### Task objective:
Should an entry contain an image, omit it and repeat the rest exactly.

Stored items
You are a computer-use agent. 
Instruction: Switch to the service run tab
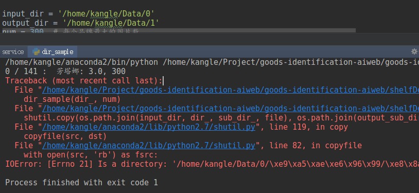(13, 51)

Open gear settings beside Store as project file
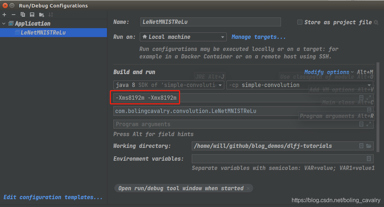tap(375, 22)
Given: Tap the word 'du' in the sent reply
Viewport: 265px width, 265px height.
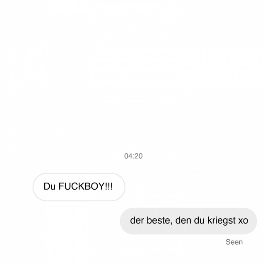Looking at the screenshot, I should (199, 220).
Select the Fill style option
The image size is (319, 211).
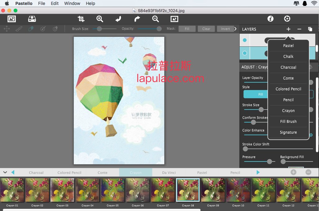pyautogui.click(x=260, y=94)
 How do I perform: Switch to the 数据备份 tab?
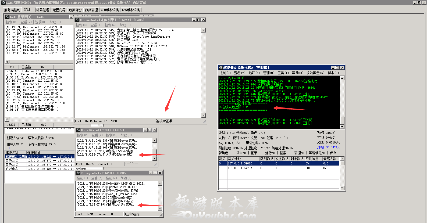click(x=75, y=10)
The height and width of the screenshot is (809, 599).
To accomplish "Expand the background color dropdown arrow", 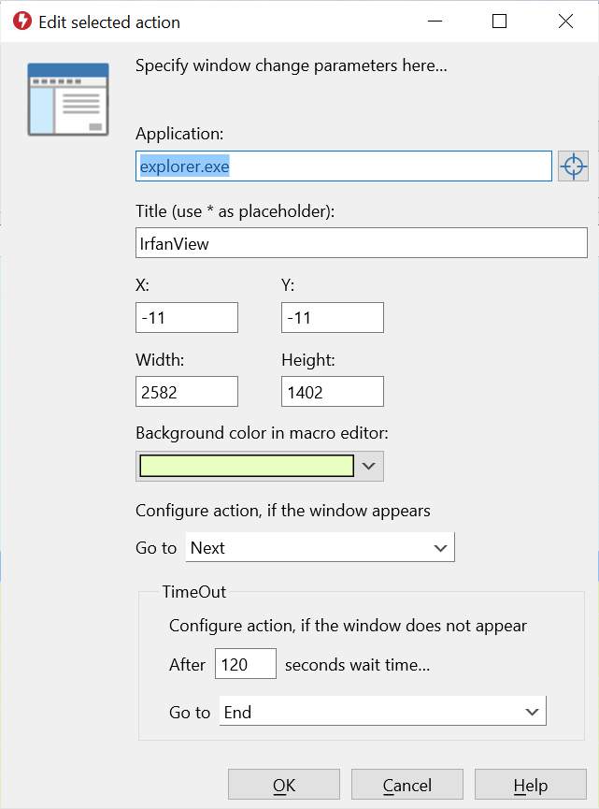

### Exercise output:
You are a computer-use agent. 
Instruction: Switch to the service run tab
(13, 51)

Open gear settings beside Store as project file
tap(375, 22)
Given: Tap the word 'du' in the sent reply
Viewport: 265px width, 265px height.
Looking at the screenshot, I should (199, 220).
Select the Fill style option
The image size is (319, 211).
pyautogui.click(x=260, y=94)
 How do I perform: Switch to the 数据备份 tab?
click(x=75, y=10)
The height and width of the screenshot is (809, 599).
To accomplish "Expand the background color dropdown arrow", 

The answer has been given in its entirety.